(Extracted data)
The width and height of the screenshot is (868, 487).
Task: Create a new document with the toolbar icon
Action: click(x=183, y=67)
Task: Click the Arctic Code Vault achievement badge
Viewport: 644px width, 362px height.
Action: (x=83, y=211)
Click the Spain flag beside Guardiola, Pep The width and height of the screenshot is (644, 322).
(End Extracted data)
(Extracted data)
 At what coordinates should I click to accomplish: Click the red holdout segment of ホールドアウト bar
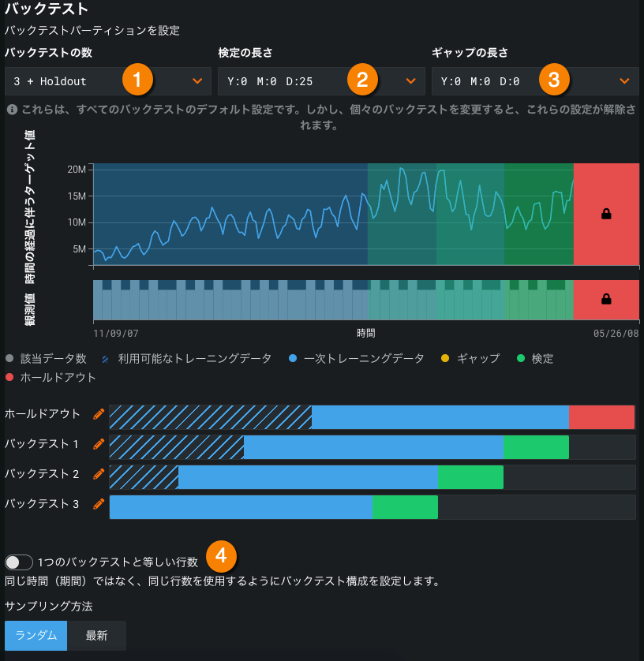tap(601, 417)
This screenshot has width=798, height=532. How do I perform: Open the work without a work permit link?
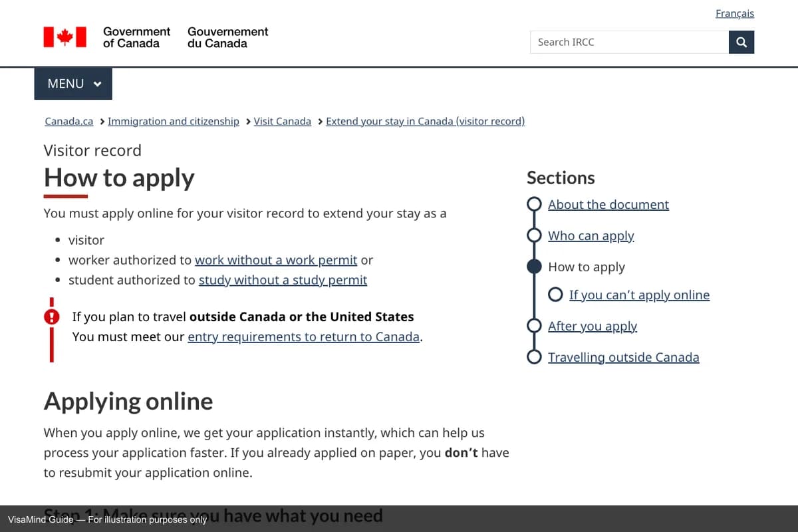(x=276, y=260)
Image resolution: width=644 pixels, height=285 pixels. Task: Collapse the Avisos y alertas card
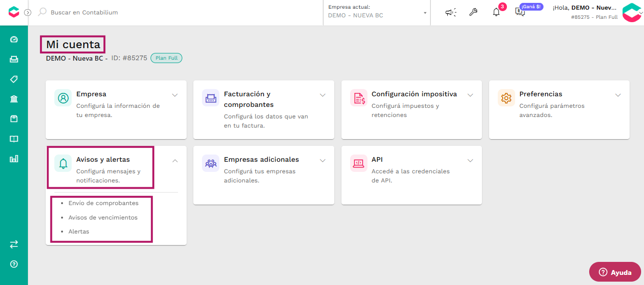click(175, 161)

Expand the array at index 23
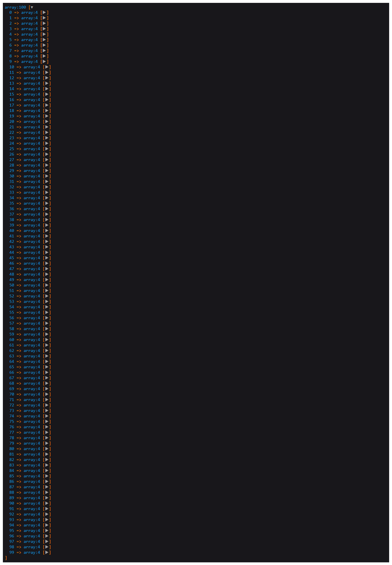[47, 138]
(End Extracted data)
(Extracted data)
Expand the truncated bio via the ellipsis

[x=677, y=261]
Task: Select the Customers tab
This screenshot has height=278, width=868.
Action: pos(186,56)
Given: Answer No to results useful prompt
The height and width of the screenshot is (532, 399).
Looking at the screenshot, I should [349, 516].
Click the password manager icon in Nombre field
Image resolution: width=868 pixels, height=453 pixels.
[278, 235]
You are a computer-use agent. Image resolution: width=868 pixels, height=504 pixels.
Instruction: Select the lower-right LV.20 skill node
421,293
(End Extracted data)
_Work required_
Reproduce verbatim the lines above, from the line with "Task: Click the" through the line with "Click the Spain".

_Task response_
Task: Click the Arctic Code Vault achievement badge
Viewport: 644px width, 362px height.
Action: (x=83, y=211)
Click the Spain flag beside Guardiola, Pep The width and height of the screenshot is (644, 322).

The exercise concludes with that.